How to screw up an emergency declaration in 10 easy steps
None other than Ann Coulter declared on Friday, “The only national emergency is that our president is an idiot.” She has a point. The president’s declaration, in the words of Speaker Nancy Pelosi (D-Calif.) and Senate Minority Leader Charles E. Schumer (D-N.Y.), amounts to “a power grab by a disappointed President, who has gone outside the bounds of the law to try to get what he failed to achieve in the constitutional legislative process.”
Even the best-executed power grab would have been difficult to defend in court. There is no emergency (border crossings are down), the illegal drug problem (despite Trump’s contradicting his own administration) isn’t primarily a border problem, and the humanitarian problem that does exist (families fleeing Central America to request asylum) won’t be solved by a wall.
Nevertheless, in 10 steps, Trump irretrievably ruined whatever legal case he would have had.
- First, he did not address the issue when the Republican Party held majorities in both the House and Senate, when, for example, he had the ability to push through measures on reconciliation.
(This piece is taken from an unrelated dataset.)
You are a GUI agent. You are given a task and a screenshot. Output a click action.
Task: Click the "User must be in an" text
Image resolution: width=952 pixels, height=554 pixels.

- Second, he rejected a deal for $25 billion in border security in exchange for legalization of “dreamers,” which doesn’t sound like the sort of thing you’d do in a real emergency.
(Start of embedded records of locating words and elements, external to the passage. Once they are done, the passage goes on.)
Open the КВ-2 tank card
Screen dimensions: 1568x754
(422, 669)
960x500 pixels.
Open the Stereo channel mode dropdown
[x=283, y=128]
- Third, he signed a continuing resolution that kept the government running until Dec. 8, 2018. Again, you wouldn’t agree to that in the face of a real emergency.
- Fourth, Congress passed another continuing resolution to keep the government open until Dec. 21, 2018.
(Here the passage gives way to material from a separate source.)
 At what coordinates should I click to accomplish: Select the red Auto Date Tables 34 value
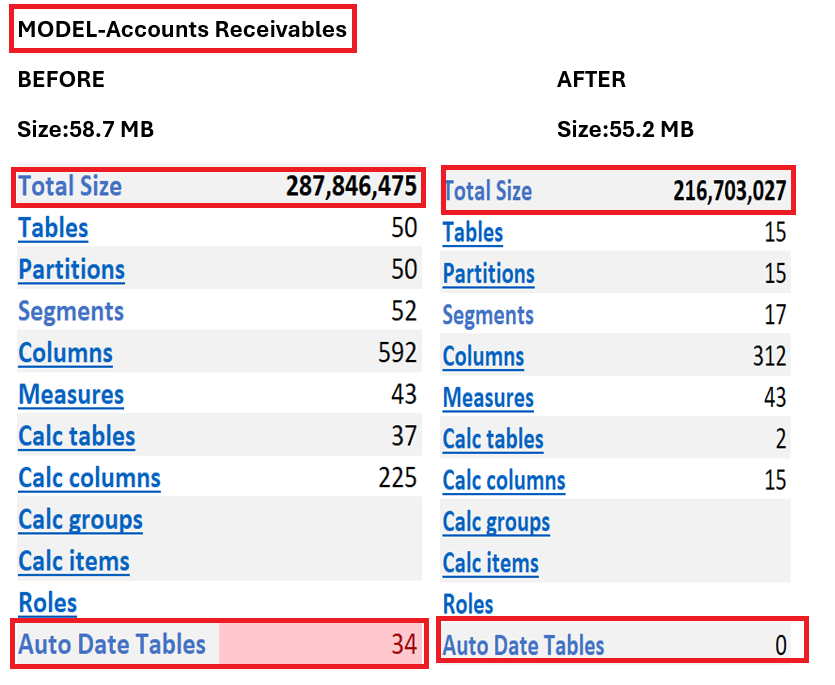[x=403, y=645]
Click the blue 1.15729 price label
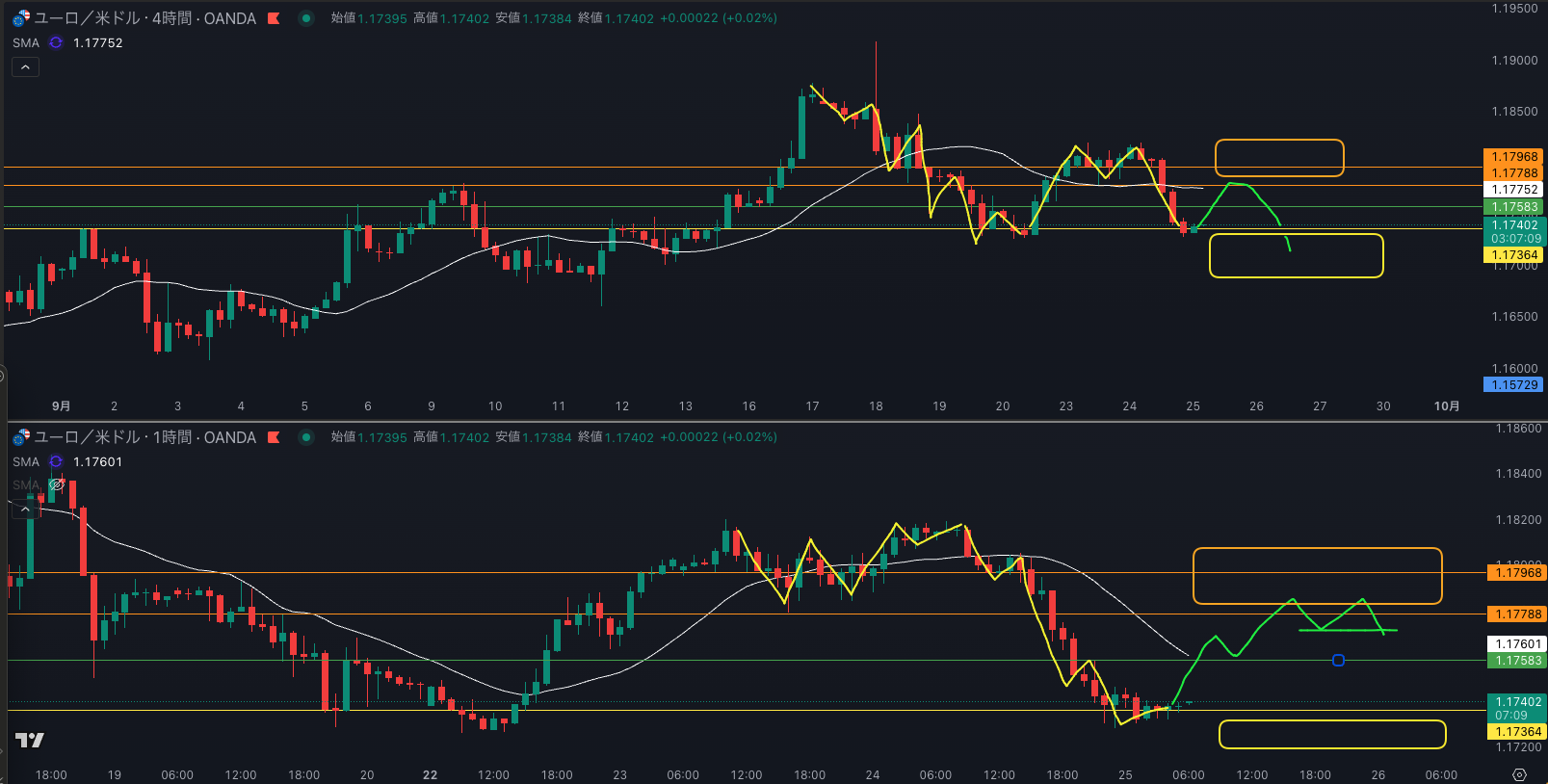1548x784 pixels. [1513, 384]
- Fifth, the president provoked a 35-day shutdown that ended with a three-week continuing resolution. Again, this doesn’t give off an emergency “vibe.”
- Sixth, as appropriators negotiate, the president repeatedly threatens to us emergency powers until Congress gives him what he wants. The critical precondition for an emergency declaration is lack of congressional compliance.
- Seventh, appropriators reach agreement — and Trump signs it.
- Eighth, there is no report or analysis demonstrating why Congress’s response is inadequate. Instead, Trump declares an emergency on the same day as the signing, a transparent effort to eclipse his utter failure to deliver on a campaign promise.
- Ninth, at a bizarre Rose Garden press conference on Friday, Trump declared, “I didn’t need to do this. . . . I just want to do it faster.” It is difficult to imagine a more damaging confession that the emergency is figment of Trump’s frail ego and thirst to avoid disappointing his base.